DATA LINES:
»»

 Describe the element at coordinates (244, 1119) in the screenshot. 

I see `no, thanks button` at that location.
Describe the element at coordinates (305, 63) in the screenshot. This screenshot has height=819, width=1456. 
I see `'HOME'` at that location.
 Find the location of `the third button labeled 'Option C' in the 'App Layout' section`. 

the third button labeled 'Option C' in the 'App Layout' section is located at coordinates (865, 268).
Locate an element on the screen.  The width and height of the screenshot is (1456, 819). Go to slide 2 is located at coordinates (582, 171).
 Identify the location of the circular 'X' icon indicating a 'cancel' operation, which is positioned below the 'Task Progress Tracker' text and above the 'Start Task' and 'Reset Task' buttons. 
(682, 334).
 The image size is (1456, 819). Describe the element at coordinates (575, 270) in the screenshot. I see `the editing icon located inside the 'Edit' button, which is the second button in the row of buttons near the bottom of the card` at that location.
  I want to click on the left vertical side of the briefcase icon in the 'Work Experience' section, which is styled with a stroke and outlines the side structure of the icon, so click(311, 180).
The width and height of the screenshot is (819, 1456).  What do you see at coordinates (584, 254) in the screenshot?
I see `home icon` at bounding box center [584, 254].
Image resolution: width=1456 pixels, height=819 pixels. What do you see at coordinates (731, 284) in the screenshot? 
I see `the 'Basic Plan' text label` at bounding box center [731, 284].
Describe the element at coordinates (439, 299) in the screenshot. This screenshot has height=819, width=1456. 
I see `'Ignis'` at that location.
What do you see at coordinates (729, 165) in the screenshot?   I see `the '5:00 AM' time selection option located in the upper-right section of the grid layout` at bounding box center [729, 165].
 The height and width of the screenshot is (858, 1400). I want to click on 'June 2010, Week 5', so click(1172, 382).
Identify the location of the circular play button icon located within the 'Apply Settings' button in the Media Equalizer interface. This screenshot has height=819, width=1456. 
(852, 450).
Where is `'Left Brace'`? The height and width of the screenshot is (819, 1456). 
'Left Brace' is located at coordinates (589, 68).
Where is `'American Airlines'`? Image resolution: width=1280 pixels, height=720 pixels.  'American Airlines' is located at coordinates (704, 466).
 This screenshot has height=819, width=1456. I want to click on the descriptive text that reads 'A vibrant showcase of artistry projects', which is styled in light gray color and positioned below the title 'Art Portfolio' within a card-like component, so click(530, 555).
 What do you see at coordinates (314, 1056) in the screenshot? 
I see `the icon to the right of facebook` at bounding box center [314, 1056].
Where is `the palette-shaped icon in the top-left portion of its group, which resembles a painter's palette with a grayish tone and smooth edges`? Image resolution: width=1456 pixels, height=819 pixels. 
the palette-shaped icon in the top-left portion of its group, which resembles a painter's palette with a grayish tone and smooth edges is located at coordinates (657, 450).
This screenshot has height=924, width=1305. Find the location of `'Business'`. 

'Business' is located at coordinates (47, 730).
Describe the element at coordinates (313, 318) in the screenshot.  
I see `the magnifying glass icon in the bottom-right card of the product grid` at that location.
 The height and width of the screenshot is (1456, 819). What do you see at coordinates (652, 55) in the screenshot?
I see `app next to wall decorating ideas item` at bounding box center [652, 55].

««

TASK DIRECTIONS:
Can you give the rows again, starting at the first one and stopping after the line that contains "The height and width of the screenshot is (858, 1400).", with "Task Progress Tracker" replaced by "Task Status Tracker" and nothing else changed?

WRITTEN ANSWER:
 Describe the element at coordinates (244, 1119) in the screenshot. 

I see `no, thanks button` at that location.
Describe the element at coordinates (305, 63) in the screenshot. This screenshot has height=819, width=1456. 
I see `'HOME'` at that location.
 Find the location of `the third button labeled 'Option C' in the 'App Layout' section`. 

the third button labeled 'Option C' in the 'App Layout' section is located at coordinates (865, 268).
Locate an element on the screen.  The width and height of the screenshot is (1456, 819). Go to slide 2 is located at coordinates (582, 171).
 Identify the location of the circular 'X' icon indicating a 'cancel' operation, which is positioned below the 'Task Status Tracker' text and above the 'Start Task' and 'Reset Task' buttons. 
(682, 334).
 The image size is (1456, 819). Describe the element at coordinates (575, 270) in the screenshot. I see `the editing icon located inside the 'Edit' button, which is the second button in the row of buttons near the bottom of the card` at that location.
  I want to click on the left vertical side of the briefcase icon in the 'Work Experience' section, which is styled with a stroke and outlines the side structure of the icon, so click(311, 180).
The width and height of the screenshot is (819, 1456).  What do you see at coordinates (584, 254) in the screenshot?
I see `home icon` at bounding box center [584, 254].
Image resolution: width=1456 pixels, height=819 pixels. What do you see at coordinates (731, 284) in the screenshot? 
I see `the 'Basic Plan' text label` at bounding box center [731, 284].
Describe the element at coordinates (439, 299) in the screenshot. This screenshot has height=819, width=1456. 
I see `'Ignis'` at that location.
What do you see at coordinates (729, 165) in the screenshot?   I see `the '5:00 AM' time selection option located in the upper-right section of the grid layout` at bounding box center [729, 165].
 The height and width of the screenshot is (858, 1400). I want to click on 'June 2010, Week 5', so click(1172, 382).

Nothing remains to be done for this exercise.